Vu de Sienne, le Mont Amiata est une forme solennelle et délicate, couleur de cendre, qui plonge dans les espaces vides et venteux entourant la ville. Les jeunes filles dans les collèges, les écoliers dans les salles de classe presque toutes situées sur les ultimes éperons de l’habitat, se mettent souvent à la fenêtre, appuient le front à la vitre et s’attardent à le regarder. Quelques-uns sont de là-bas et sa masse lointaine, isolée dans le bleu de la région perdue, fourmille pour eux de vieilles histoires paysannes ; pour d’autres, c’est un mystère. Ce n’est pas un hasard si au milieu s’étend l’immense et irréelle vallée de l’Orcia avec ses crete (1) défrichées, ses vastes champs ensemencés, ses terres au repos dans le mouvement continu des coteaux qui occupent et ouvrent le ciel : la terre est d’un gris livide et brûlé si subtil que la lumière non absorbée s’y dilate en vibrations violacées qui se perdent au loin par delà les derniers contours et avivent la sensation d’immensité et de solitude. Terre qui apparaît comme une toile de fond pour la mémoire ou un lieu du rêve, au-dessus de laquelle un sens obscur et exalté perçoit le frisson d’un mystérieux courant d’air.

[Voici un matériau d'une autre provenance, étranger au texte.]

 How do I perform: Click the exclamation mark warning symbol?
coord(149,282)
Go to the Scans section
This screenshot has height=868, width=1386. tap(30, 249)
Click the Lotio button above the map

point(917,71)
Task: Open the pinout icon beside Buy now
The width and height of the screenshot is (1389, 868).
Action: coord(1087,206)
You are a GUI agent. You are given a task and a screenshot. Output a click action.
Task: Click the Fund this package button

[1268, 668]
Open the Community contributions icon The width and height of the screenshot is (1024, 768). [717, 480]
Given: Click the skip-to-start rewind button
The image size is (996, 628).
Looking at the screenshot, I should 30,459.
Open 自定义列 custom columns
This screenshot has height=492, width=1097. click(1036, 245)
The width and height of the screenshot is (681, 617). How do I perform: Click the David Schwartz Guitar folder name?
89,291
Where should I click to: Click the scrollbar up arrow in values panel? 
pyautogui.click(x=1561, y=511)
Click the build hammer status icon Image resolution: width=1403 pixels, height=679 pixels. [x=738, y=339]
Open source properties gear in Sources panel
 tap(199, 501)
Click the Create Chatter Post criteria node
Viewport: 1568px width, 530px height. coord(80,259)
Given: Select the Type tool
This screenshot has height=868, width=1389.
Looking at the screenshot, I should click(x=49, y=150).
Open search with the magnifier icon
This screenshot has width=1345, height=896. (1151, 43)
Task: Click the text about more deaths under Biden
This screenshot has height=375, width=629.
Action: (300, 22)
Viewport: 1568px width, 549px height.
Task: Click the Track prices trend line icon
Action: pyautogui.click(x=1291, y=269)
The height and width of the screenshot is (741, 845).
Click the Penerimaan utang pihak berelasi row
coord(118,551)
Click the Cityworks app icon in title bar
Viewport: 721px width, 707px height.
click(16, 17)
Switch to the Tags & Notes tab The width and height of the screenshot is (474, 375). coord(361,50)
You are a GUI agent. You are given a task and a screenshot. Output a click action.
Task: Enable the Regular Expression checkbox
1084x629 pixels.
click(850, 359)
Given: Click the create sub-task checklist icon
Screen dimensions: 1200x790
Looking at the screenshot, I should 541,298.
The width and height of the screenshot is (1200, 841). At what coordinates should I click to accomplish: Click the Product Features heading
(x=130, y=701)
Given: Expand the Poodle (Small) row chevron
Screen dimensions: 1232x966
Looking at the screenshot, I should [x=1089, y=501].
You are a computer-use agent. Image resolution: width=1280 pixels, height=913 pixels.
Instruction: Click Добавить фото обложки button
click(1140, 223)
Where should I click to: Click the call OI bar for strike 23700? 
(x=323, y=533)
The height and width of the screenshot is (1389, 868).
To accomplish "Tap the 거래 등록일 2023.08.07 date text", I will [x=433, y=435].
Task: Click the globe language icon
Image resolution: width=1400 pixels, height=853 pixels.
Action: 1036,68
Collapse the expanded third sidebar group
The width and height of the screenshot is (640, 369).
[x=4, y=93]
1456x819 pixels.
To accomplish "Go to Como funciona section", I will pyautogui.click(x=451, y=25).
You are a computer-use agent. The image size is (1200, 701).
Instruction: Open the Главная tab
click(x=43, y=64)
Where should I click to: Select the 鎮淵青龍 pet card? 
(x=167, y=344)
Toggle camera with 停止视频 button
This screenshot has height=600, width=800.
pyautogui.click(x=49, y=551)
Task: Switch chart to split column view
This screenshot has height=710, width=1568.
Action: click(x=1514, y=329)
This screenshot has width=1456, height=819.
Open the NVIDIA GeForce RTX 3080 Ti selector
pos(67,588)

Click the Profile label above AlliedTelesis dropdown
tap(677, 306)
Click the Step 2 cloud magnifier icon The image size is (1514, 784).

Mais le Mont Amiata est un règne beaucoup plus terrestre : son cône très élevé, riche en hêtres et, jusqu’en bas, en châtaigniers, s’évase en pentes douces et anfractueuses qui dans leur mouvement créent des cuvettes et de petits vallons : là, grâce à l’eau abondante, s’insinuent des cultures fraîches et serrées à moins que ne prospèrent vignes et olivettes à cause de la sécheresse ; vers le midi, le mont se répand en contreforts plus arides donnant sur la maremme où prédominent le grand chêne, entre des taches de plus modestes châtaigneraies, et encore l’olivier, la vigne, et dans les plis ombragés, les légumes. Quand la vue est limitée, on se trouve en un lieu des plus agréables, dans la profonde fraîcheur du vert fouillis des menues vallées où le paysan soigne sa treille, arrose ses céleris et ses salades avec l’eau du petit bassin ou du conduit rudimentaire tandis que plus haut, le grand été méditerranéen cogne sur le talus de la grand-route toute tressée de taches d’ombre et de soleil, et occupe nettement les sens et l’esprit, renouvelant le thème immémorial de la béatitude et de l’otium rustique. Quand l’horizon est plus ouvert, quand la vue se perd dans les latitudes célestes du pays siennois ou bien, sur l’autre versant, dans la fuite désolée à perte de vue vers la maremme des éperons rocheux entre lesquels serpentent de maigres torrents – l’Albegna et la Fiora – alors, l’imminence de tant d’espace suscite dans l’esprit une certaine mélancolie. 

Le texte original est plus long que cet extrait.